C'est ainsi que l'unité d'évacuation aéromédicale (UMAER) de l'armée de l'air sauve des dizaines de vies chaque année.

Octobre 2022. Hôpital de Tenerife. Un patient subit une opération de chirurgie cardiaque pour la mise en place d'une pompe par ballonnet intra-aortique, un dispositif d'assistance circulatoire. Le patient, qui pèse environ 100 kilos, souffre d'une complication qui nécessite son transfert vers un hôpital spécialisé dans les opérations cardiovasculaires plus complexes. 

L'unité médicale d'aéroévacuation (UMAER) de l'armée de l'air espagnole, située sur la base de Torrejón (Madrid), reçoit la demande de l'hôpital par l'intermédiaire de l'état-major général de l'armée de l'air, qui est toujours responsable de l'approbation de ce type de mission. En à peine deux heures, l'équipe configure un avion C295 pour l'évacuation médicale (Medevac) et s'envole vers l'aéroport de Tenerife. 
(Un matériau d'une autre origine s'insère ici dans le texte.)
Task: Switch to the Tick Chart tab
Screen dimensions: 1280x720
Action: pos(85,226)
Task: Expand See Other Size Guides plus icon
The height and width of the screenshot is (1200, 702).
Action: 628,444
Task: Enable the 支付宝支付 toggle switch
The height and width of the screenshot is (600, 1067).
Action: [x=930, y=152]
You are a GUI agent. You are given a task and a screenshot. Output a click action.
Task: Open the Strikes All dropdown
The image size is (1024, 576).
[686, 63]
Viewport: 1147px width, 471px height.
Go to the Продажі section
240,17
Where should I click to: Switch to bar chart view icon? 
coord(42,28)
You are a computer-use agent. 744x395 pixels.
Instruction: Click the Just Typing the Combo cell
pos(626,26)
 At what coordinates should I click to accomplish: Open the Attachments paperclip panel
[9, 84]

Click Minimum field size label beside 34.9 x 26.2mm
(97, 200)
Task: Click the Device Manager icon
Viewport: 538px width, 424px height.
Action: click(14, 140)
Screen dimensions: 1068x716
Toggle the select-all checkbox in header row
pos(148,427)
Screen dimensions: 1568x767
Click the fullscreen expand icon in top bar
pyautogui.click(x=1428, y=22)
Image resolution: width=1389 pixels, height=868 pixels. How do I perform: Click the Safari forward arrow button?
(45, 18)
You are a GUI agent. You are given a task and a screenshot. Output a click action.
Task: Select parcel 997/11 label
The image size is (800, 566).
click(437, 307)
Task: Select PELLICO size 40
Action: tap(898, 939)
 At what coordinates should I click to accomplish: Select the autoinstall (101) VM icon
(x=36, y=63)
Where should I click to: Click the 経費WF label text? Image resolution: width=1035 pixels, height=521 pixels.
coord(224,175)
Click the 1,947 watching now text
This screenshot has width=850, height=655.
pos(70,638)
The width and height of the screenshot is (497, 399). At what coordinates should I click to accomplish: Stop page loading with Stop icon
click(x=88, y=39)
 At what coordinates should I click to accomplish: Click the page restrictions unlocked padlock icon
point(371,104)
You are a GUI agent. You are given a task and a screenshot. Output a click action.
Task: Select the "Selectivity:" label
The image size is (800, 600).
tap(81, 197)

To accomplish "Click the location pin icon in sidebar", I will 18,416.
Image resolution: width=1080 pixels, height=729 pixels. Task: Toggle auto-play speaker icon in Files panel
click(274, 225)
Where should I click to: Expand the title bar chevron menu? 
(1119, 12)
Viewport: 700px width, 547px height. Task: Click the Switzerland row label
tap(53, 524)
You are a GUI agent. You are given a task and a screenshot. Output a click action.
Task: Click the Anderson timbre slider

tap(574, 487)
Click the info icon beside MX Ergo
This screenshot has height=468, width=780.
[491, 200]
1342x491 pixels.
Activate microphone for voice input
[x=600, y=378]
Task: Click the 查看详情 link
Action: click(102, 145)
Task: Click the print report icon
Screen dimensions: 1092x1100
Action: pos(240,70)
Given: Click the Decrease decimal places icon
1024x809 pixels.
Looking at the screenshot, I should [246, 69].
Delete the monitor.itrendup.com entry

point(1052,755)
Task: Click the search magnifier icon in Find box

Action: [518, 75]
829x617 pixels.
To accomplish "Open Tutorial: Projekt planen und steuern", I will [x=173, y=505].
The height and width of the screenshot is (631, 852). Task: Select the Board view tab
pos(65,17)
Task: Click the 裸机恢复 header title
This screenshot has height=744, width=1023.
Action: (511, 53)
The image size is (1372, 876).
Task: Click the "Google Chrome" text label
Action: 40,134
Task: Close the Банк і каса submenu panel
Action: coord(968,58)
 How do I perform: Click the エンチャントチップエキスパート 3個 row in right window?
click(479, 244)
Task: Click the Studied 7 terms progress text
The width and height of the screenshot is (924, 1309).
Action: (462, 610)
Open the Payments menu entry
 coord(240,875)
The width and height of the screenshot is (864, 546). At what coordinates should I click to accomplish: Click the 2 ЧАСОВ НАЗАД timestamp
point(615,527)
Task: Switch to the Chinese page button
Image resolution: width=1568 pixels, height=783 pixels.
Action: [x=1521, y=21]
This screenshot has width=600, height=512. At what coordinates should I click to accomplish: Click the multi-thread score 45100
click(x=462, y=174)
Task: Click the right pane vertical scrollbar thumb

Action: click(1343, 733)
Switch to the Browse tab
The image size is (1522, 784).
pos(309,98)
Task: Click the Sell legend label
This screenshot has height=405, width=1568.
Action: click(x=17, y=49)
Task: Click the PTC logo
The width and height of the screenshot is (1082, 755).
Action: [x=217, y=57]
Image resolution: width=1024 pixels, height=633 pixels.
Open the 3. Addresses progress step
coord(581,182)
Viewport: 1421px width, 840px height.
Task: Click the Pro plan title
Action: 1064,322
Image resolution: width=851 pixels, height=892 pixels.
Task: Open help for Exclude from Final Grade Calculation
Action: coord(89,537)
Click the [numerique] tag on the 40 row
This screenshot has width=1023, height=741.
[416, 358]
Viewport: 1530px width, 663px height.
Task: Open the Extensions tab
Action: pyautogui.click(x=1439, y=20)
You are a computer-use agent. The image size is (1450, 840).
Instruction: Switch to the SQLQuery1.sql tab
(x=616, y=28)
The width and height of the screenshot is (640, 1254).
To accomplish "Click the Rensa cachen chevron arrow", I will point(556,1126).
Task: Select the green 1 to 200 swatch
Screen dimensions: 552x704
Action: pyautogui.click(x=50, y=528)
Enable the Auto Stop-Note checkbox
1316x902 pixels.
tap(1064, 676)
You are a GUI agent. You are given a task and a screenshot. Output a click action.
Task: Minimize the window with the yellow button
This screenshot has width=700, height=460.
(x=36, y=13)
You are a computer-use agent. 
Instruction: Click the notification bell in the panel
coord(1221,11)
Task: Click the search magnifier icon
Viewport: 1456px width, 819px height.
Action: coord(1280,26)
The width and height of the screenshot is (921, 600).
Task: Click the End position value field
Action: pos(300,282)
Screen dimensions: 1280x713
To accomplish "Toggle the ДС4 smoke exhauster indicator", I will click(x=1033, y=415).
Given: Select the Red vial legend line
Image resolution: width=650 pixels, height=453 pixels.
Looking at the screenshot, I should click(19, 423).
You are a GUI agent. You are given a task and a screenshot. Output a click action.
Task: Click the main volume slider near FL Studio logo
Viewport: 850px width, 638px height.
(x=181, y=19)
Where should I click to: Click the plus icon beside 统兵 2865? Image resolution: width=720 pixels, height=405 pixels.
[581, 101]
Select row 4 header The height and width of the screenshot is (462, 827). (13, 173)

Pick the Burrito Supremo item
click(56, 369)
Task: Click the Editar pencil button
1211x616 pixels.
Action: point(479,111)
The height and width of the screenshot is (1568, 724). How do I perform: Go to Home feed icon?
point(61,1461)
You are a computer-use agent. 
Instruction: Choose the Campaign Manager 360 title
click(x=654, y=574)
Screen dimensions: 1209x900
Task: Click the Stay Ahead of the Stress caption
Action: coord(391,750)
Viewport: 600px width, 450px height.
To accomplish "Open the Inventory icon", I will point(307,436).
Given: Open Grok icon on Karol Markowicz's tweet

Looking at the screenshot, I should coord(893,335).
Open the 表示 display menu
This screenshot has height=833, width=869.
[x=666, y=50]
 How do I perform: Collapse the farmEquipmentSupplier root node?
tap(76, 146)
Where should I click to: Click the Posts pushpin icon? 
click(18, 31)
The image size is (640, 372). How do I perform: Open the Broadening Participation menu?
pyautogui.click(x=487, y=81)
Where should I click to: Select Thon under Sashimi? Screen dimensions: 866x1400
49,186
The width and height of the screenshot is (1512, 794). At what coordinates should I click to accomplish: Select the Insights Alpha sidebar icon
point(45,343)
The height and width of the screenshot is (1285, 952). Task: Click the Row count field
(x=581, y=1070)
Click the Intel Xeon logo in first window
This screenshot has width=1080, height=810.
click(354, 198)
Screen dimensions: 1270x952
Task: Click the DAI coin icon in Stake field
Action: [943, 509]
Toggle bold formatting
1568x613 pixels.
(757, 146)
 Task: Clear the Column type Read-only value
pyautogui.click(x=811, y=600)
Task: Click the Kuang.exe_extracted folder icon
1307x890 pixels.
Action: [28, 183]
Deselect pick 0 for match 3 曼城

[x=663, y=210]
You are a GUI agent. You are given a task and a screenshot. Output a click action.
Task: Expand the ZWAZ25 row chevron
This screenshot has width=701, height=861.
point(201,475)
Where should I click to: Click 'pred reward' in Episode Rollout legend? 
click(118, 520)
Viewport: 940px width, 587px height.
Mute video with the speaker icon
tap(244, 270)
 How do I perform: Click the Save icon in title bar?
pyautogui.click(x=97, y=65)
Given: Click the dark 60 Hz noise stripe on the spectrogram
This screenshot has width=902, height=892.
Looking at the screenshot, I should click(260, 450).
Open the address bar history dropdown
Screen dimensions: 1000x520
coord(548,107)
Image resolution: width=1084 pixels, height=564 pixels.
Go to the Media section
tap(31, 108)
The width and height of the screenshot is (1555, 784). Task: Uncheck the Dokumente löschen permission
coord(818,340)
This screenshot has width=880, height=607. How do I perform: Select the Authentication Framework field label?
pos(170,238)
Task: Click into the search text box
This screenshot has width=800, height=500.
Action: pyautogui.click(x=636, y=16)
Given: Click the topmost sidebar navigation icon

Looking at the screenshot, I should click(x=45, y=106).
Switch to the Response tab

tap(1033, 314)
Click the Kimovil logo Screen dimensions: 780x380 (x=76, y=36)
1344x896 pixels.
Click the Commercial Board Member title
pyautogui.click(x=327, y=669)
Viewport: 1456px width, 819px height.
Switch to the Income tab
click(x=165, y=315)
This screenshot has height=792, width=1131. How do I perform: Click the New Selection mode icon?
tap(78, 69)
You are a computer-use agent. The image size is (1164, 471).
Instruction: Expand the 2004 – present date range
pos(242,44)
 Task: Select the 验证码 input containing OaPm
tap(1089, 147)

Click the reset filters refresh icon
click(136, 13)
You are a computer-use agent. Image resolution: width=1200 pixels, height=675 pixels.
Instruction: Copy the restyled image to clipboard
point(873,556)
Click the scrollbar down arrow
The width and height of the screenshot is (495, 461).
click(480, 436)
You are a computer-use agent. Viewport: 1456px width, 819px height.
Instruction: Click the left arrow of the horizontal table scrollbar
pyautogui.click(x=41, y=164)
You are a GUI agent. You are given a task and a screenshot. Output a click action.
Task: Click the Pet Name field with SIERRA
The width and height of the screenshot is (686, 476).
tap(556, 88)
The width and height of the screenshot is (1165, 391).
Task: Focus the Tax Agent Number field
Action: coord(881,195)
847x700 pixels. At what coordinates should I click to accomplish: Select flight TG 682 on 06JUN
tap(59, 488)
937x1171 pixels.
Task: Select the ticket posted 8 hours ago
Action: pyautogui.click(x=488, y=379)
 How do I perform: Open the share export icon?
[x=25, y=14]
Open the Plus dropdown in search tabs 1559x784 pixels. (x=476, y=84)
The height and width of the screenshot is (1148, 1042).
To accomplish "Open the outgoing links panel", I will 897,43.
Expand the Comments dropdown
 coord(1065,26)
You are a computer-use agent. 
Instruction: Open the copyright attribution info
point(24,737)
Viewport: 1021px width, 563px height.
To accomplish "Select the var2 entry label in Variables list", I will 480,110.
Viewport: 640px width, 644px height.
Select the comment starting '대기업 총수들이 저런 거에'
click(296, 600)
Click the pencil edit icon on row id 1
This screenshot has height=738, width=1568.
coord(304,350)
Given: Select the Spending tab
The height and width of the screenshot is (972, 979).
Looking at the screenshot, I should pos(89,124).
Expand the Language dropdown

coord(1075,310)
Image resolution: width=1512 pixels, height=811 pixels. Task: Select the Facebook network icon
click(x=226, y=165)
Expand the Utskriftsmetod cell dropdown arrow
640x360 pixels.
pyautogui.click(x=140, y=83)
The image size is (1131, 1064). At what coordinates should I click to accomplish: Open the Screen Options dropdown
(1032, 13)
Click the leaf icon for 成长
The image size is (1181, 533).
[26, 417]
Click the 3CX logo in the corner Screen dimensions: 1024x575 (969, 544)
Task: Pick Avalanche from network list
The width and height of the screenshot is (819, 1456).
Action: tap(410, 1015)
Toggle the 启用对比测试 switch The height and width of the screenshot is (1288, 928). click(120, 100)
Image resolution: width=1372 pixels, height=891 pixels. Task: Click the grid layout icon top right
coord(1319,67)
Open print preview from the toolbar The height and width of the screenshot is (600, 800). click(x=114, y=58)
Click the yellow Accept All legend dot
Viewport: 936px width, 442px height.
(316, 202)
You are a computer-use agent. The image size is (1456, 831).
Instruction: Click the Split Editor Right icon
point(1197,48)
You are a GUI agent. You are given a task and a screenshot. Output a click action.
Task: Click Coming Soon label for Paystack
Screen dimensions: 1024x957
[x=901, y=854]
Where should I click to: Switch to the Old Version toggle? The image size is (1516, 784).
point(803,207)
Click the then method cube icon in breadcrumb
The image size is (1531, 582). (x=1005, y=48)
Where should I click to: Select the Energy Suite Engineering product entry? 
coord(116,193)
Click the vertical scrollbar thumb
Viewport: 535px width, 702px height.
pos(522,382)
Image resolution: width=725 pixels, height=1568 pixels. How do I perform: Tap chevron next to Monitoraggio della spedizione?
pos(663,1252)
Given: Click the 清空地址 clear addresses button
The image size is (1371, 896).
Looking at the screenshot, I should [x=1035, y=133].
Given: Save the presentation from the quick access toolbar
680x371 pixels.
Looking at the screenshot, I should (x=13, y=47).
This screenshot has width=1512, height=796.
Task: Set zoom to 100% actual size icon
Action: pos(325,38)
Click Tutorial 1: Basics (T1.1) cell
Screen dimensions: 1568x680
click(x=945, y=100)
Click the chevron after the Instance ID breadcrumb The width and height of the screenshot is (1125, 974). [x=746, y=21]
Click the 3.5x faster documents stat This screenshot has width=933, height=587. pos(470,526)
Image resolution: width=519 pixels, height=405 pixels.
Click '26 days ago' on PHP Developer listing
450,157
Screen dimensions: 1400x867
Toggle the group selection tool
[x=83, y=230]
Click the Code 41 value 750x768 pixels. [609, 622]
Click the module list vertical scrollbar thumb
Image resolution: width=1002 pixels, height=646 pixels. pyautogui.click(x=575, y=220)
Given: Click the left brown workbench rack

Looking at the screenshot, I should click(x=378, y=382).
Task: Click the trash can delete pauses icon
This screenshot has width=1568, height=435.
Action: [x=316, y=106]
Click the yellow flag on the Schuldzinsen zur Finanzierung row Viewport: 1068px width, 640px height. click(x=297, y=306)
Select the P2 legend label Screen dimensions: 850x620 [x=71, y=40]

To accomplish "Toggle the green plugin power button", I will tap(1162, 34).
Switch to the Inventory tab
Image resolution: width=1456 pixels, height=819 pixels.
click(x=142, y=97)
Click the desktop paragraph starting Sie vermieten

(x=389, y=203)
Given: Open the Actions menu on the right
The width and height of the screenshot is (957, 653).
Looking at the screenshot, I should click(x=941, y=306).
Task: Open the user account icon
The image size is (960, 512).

Le patient attend sur le tarmac, sur une civière reliée à deux systèmes complexes : la console qui régule le ballon de contrepulsion et un système d'oxygénation par membrane extracorporelle (ECMO). Le patient et tout le matériel de ventilation mécanique supplémentaire sont introduits dans l'avion par le hayon. Le C295 décolle rapidement et vole jusqu'à Gran Canaria, puis poursuit le transfert par la route jusqu'à l'hôpital de Negrín. 

Lors d'une mission précédente, un autre C295 médicalisé UMAER a évacué un autre patient extrêmement grave, également relié à l'ECMO, de Palma de Majorque à Madrid. Il s'agissait cette fois d'un enfant de 12 mois, traité dans l'unité de soins intensifs de pneumologie de l'hôpital 12 de Octubre. 
L'adulte et l’enfant ont eu la vie sauve grâce à ces interventions rapides. 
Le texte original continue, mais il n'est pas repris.